Abaküs Yazılım
Hukuk Genel Kurulu
Esas No: 2014/272
Karar No: 2016/324
Karar Tarihi: 16.03.2016

Yargıtay Hukuk Genel Kurulu 2014/272 Esas 2016/324 Karar Sayılı İlamı

Hukuk Genel Kurulu         2014/272 E.  ,  2016/324 K.

    "İçtihat Metni"

    MAHKEMESİ :Ticaret Mahkemesi

    Taraflar arasındaki “itirazın iptali” davasından dolayı yapılan yargılama sonunda; İstanbul 14. Asliye Ticaret Mahkemesince davanın reddine dair verilen 15.02.2012 gün ve 2011/578 E., 2012/14 K. sayılı karar, davacı vekilinin temyizi üzerine, Yargıtay 19. Hukuk Dairesinin 16.10.2012 gün ve 2012/7887 E., 2012/15155 K. sayılı kararı ile;
    (…Mahkemece davanın kısmen kabulüne yönelik olarak verilen 25.01.2010 tarihli ilk hüküm davalının temyizi üzerine Dairemizin 2010/12996 E.-2011/8049 K. ve 15.06.2011 tarihli kararı ile davalı yararına bozulmuştur.
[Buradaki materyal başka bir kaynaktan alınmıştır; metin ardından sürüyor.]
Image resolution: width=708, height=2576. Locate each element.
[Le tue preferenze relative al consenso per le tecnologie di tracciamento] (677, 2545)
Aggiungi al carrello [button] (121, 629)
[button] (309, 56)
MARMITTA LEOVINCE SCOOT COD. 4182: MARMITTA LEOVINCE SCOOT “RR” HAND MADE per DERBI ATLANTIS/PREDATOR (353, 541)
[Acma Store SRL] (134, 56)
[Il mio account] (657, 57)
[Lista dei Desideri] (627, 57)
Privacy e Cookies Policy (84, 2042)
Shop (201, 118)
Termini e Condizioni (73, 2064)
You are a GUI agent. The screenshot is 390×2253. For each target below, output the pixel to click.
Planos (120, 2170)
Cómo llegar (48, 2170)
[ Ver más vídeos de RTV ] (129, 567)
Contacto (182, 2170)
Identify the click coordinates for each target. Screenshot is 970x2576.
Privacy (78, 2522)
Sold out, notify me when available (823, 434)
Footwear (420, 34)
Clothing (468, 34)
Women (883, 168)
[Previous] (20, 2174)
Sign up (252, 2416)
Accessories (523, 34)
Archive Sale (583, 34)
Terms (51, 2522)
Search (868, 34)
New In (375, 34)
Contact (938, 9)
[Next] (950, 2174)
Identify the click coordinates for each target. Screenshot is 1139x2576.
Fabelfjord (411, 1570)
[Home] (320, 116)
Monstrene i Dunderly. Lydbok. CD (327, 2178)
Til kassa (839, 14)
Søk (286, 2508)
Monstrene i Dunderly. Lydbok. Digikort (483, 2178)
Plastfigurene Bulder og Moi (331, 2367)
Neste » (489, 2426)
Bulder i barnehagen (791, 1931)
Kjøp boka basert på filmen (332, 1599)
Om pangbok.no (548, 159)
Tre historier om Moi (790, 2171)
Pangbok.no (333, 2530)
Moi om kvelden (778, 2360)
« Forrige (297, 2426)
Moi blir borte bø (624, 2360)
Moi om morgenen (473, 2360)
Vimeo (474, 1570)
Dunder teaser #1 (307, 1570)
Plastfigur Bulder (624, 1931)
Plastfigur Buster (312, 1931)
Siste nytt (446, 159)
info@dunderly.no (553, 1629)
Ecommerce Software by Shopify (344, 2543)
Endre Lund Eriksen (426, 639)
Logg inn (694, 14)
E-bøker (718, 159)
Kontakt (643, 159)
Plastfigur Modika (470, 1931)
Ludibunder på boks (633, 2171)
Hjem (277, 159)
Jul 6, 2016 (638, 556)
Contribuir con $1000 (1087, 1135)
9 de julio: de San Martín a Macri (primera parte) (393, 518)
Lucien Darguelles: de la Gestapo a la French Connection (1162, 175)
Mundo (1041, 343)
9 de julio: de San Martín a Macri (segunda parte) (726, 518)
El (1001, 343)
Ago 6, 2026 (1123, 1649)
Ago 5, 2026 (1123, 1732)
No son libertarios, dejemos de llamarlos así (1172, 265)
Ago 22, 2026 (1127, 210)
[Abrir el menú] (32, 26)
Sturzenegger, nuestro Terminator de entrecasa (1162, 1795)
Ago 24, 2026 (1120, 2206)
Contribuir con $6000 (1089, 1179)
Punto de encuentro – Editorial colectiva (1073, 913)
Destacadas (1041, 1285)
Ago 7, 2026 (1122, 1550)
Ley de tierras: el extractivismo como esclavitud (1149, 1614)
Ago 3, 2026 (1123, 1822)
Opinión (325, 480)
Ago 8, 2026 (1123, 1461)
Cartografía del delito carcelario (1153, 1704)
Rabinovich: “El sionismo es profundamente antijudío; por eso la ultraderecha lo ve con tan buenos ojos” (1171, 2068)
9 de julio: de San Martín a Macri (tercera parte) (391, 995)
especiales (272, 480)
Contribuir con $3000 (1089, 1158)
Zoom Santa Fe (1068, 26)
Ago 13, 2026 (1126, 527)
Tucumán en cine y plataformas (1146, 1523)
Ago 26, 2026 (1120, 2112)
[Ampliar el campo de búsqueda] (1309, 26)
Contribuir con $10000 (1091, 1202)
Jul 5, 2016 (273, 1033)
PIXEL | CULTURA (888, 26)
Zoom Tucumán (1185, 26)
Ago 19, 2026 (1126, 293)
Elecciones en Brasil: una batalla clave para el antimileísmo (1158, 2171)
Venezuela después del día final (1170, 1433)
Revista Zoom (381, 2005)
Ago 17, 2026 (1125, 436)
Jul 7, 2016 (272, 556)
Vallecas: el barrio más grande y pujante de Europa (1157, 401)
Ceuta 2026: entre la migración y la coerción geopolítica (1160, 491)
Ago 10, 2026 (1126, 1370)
Hükmüne uyulan bozma ilamında, "Davacı şirket ile dava dışı ... ... Diyaliz ve Özel Sağlık Hizmetleri Sanayi Tic. ve Ltd. Şti. arasında akdedilen ve davalının müşterek borçlu, müteselsil kefil sıfatıyla imzaladığı ... Fiat Kredi Tüketici Finansmanı A.Ş. Kredi ve Rehin Sözleşmesi’nin 12.maddesinde “...... Fiat Kredi alan tüketiciye başvurmadan kefil veya kefillerden borcun ifasını talep edemez.” denilmektedir. Mahkemece anılan sözleşme hükmünün gözetilerek varılacak uygun sonuç dairesinde bir karar verilmesi gerekirken yanılgılı gerekçeyle yazılı şekilde hüküm tesisinde isabet görülmemiştir. Açıklanan nedenlerle hükmün davalı yararına bozulmasına" denilmiştir.
    Mahkemece bozmaya uyularak yapılan yargılamada, bozma ilamından sonra taraflar arasında imzalanan ibra protokolüne de değinilerek, öncelikle asıl borçluyu takipten sonra takibin semeresiz kalması halinde davalıya başvurulabileceği, önceki mahkeme kararı ve takibin artık dayanağı kalmadığından davalının bunlarla ilgili olarak yaptığı protokolün de hükümsüz olduğu, dayanağı kalmayan hükmün icrası nedeniyle yaptığı ödemelerin de bir dayanağı kalmadığı belirtilerek itirazın iptali isteminin reddine, hüküm kapsamında davacı tarafa davalının ödediği paranın ve vekalet ücretinin de iadesine karar verilmiş, hüküm davacı vekili tarafından temyiz edilmiştir.
    Taraflar arasında 31.05.2011 tarihinde protokol düzenlenmiş olup, bu protokol uyarınca bir karar verilmesi gerekirken, davalının cebri icra tehdidi altında olduğu kabul edilerek protokol hükümleri dikkate alınmadan yazılı şekilde karar verilmesi usul ve yasaya aykırıdır. Mahkemece açıklanan yönler gözetilmeden davanın reddine karar verilmesi isabetsiz olup, bozmayı gerektirmiştir...)
    gerekçesi ile bozularak dosya yerine geri çevrilmekle, yeniden yapılan yargılama sonunda, mahkemece önceki kararda direnilmiştir.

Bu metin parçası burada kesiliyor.